Le tribunal semblait faire un voyage dans le temps jusqu'à l'ère glaciaire. L'atmosphère était devenue froide et triste, le temps suspendu aux lèvres du président du tribunal. Je ne savais même pas comment réagir et ça, peu importait le verdict. Il faut savoir aussi que c'était ma première fois dans un tribunal et je n'avais jamais imaginé y aller dans ma vie. Toute la salle retenait son souffle quand le président commença à parler. Nabil était reconnu coupable par le jury mais vu qu'il n'y avait aucune preuve directe, il a été condamné à sept ans ferme au lieu des quinze requis par le substitut procureur.
Pour la première fois de ma vie je comprenais enfin ce qu'on entendait par le mot injustice : la justice de mon pays en qui Nabil avait confiance venait de commettre la plus grosse injustice à laquelle j'avais assisté. Réduire la vie d'un homme libre à la prison, briser les rêves d'un honnête homme, sur des allégations d'une fille sans morale sans aucune preuve directe. Je ne pouvais comprendre. J'avais beau me retourner cette situation encore et encore dans la tête mais rien n'y fait je n'y arrivais pas. Et je ne semblais pas être le seul. En dehors de Camille et ceux qui semblaient être sa famille qui se congratulaient, toute la salle était dans un silence de cathédrale témoignant de l'incompréhension et de l'indignation du public.

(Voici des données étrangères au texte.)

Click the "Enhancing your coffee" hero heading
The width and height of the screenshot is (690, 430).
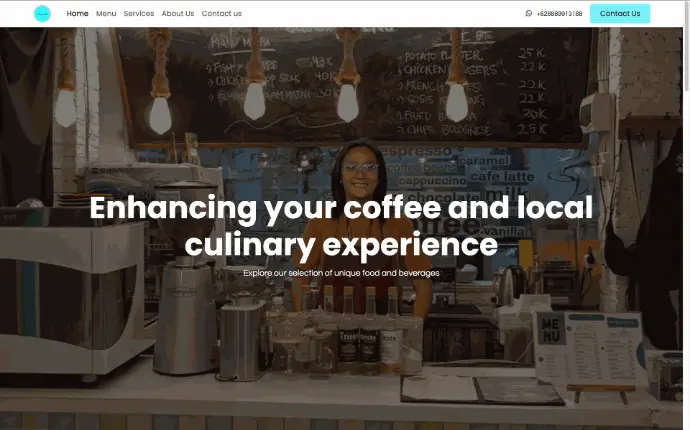click(341, 226)
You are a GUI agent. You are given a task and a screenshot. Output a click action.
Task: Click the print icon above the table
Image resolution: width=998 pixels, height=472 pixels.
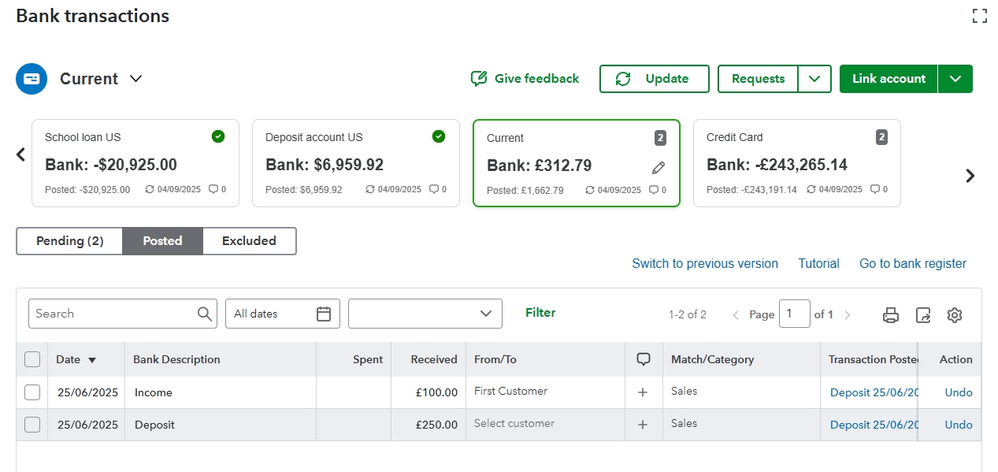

Même le président semblait gagné par cette atmosphère particulière. Il semblait avoir du mal à continuer son annonce. Ce silence fut brisé par un cri tellement perçant que tout le monde se retourna, suivi par ces mots : « noooon ! ne me prenez pas mon fils, vous n'avez pas le droit... » dans un râle de désespoir, Awa n'avait pas fini de dire ces mots qu'elle s'écroula évanouie. L'émotion était encore plus vive et Nabil qui semblait calme depuis le début voulut courir la rejoindre pour voir ce qui lui arrivait mais il fut retenu par le garde à coté de lui. Il pleurait, se débattait mais rien à faire. Sa maman fut prise en charge par les secouristes du tribunal qui s'apprêtait à l'évacuer. Nabil me jeta un regard suppliant pour me demander d'aller veiller sur elle mais j'avais un cruel dilemme. Je ne pouvais pas laisser Nabil tout seul ici mais je ne pouvais décemment pas laisser maman Awa toute seule. Mais comme toujours mon ange gardien avait la solution.
- Reste ici je pars avec Awa à l'hôpital et tu me rejoins à la fin du procès.

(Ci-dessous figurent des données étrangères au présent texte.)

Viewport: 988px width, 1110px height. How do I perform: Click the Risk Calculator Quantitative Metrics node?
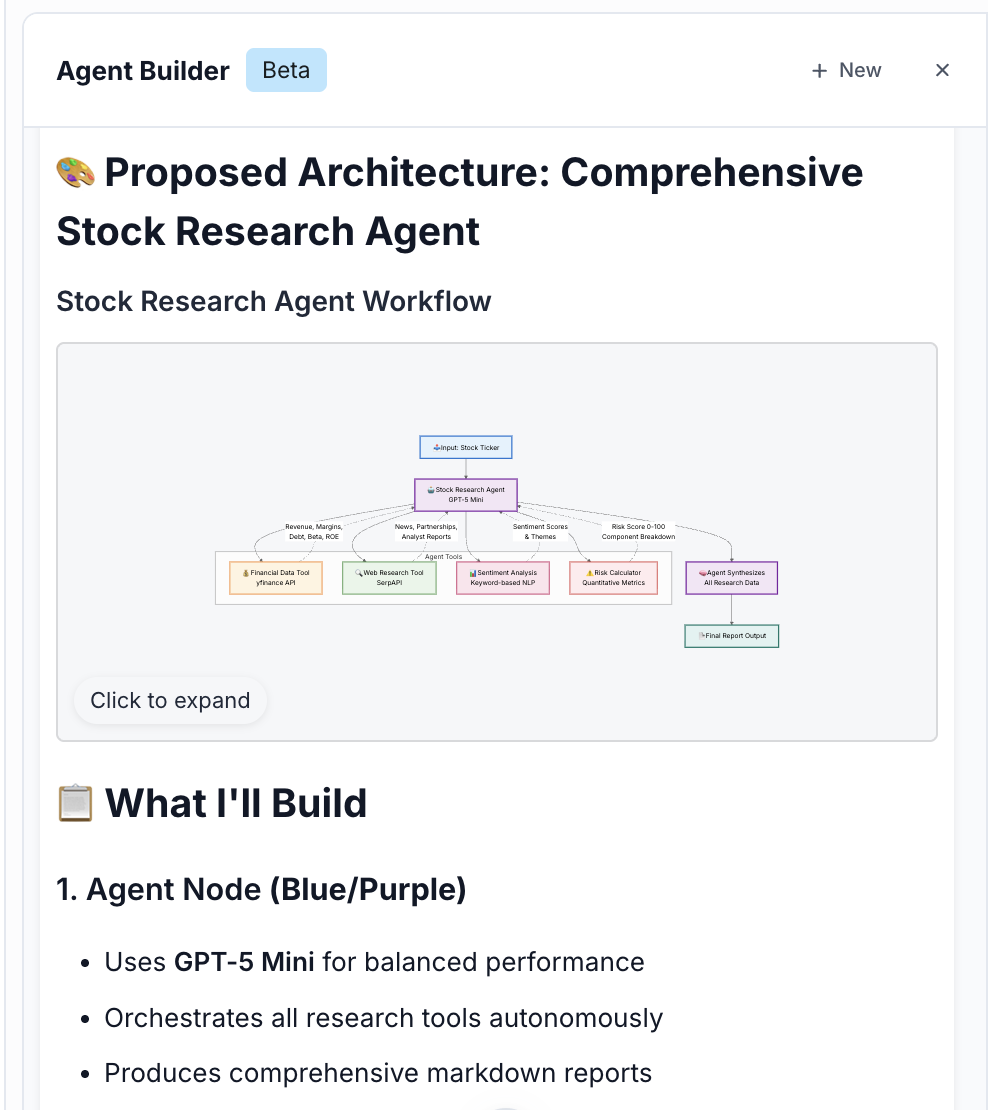pyautogui.click(x=613, y=577)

J'entendis à peine la voix de Manon qui me donnait une solution presque inespérée. Ma fille depuis le début de cette correspondance je t'ai souvent dit à quel point je me sentais redevable envers Manon mais c'est simplement parce que cette fille est mille fois meilleure que moi. Malgré tout ce que j'ai pu faire elle ne m'a jamais jugé, m'a toujours soutenu, a toujours compati plus que de raison. Une personne qui trouve sa Manon, ne marchera plus jamais seule même dans les moments les plus sombres. Tu me pardonneras l'état de cette feuille, même en la réécrivant plusieurs fois au propre mes larmes coulent toujours dessus. J'étais affligée mais je ne pouvais me permettre de me lamenter sur mon sort quand je pensais à ce qui pouvait se passer dans la tête de Nabil ou de sa maman.
Le juge finit son discours expliquant que Nabil serait détenu à la maison d'arrêt de Nice et qu'il avait 10 jours pour faire appel de la décision. La séance était levée. Je courus rejoindre Nabil pour le voir avant qu'il soit emmené. Le garde avec lui refusa catégoriquement mais devant mon air suppliant il finit par me donner cinq minutes. Je voulais juste lui demander pardon à cause de ce que mon imprudence avait provoqué mai c'est lui qui parla
- Pardonne-moi de te faire vivre ça dit-il avec un relatif calme qui m'inquiétait presque
- Non c'est ma faute ! j'espère qu'un jour tu pourras me pardonner
- Mais non ne t'inquiètes pas, tu ne pouvais savoir. C'est mon mektoub, personne ne pouvait l'éviter.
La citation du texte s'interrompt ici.